- _SHORT EXERCISE_
Copy the material between the lines holding "Task: Click the Certificate degree item" and "click(333, 251)", inclusive, shifting every coordinate in the answers by -91 and leaving all other text as it stands.

+ + + + +

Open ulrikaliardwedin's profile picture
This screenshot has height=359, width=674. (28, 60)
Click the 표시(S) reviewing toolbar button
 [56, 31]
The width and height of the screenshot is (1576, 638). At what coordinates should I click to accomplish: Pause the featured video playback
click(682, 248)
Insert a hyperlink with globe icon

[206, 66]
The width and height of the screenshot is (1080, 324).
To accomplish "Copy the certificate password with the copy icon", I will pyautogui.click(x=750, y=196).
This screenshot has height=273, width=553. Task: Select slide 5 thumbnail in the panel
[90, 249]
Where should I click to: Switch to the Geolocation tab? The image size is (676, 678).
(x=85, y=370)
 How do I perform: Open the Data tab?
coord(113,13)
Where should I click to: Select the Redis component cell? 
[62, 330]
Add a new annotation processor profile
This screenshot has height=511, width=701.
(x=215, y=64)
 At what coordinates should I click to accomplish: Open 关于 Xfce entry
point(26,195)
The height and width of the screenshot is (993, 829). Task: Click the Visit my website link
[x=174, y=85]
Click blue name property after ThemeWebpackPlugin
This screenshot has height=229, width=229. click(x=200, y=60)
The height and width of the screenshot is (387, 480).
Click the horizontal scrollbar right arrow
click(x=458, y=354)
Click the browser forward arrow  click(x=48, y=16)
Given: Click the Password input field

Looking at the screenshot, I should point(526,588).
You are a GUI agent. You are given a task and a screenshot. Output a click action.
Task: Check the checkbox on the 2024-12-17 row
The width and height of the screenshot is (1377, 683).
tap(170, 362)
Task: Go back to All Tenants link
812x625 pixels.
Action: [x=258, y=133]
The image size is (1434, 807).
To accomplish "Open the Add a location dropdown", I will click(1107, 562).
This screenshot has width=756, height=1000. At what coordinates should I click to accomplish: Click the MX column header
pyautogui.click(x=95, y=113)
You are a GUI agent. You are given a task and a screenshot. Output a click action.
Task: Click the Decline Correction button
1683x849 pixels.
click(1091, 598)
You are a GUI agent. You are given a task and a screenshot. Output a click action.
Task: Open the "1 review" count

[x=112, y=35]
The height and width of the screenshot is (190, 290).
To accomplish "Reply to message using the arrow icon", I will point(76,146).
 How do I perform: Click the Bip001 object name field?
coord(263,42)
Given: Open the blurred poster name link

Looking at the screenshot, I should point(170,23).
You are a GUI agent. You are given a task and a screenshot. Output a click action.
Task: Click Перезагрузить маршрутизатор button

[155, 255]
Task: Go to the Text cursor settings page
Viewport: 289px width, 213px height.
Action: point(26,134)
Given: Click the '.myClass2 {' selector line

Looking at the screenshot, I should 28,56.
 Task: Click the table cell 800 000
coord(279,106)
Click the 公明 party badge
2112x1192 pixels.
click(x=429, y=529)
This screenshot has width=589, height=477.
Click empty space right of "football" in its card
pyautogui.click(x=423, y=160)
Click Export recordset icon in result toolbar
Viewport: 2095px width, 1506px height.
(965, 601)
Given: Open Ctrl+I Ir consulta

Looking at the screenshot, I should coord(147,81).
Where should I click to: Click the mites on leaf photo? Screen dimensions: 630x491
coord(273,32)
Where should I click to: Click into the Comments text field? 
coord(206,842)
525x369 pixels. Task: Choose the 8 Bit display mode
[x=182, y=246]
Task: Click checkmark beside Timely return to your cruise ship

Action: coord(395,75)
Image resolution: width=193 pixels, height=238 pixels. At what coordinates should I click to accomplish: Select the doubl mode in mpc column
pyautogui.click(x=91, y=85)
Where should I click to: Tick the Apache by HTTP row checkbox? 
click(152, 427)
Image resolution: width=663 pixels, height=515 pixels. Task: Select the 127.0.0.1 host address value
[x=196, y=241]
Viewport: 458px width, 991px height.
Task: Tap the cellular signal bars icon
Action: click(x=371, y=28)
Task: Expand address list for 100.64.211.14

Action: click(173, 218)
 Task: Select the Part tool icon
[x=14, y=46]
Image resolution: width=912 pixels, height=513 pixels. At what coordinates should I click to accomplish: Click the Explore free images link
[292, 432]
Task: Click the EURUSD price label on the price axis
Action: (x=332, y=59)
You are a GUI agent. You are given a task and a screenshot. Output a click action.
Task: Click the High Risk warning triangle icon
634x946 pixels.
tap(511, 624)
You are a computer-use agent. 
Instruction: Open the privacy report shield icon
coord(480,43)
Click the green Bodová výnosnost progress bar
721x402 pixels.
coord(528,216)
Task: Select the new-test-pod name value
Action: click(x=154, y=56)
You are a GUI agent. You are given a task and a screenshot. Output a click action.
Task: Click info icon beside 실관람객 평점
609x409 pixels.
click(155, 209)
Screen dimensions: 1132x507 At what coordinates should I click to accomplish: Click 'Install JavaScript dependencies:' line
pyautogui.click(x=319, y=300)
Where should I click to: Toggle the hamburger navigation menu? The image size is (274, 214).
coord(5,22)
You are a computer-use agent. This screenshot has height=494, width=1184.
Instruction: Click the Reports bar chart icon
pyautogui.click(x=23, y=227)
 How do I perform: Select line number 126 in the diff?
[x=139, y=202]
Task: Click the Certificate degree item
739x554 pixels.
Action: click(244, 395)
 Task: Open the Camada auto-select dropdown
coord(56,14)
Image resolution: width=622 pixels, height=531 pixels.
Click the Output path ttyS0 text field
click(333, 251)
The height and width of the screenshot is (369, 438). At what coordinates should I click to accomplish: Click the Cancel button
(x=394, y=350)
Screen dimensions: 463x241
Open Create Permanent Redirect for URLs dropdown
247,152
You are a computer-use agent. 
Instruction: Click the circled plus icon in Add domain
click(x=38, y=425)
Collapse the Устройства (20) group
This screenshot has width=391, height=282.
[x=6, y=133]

+ + + + +

- _SOLVED PROBLEM_
Task: Click the Certificate degree item
739x554 pixels.
Action: click(153, 304)
 Task: Open the Camada auto-select dropdown
coord(-35,-77)
Image resolution: width=622 pixels, height=531 pixels.
Click the Output path ttyS0 text field
click(242, 160)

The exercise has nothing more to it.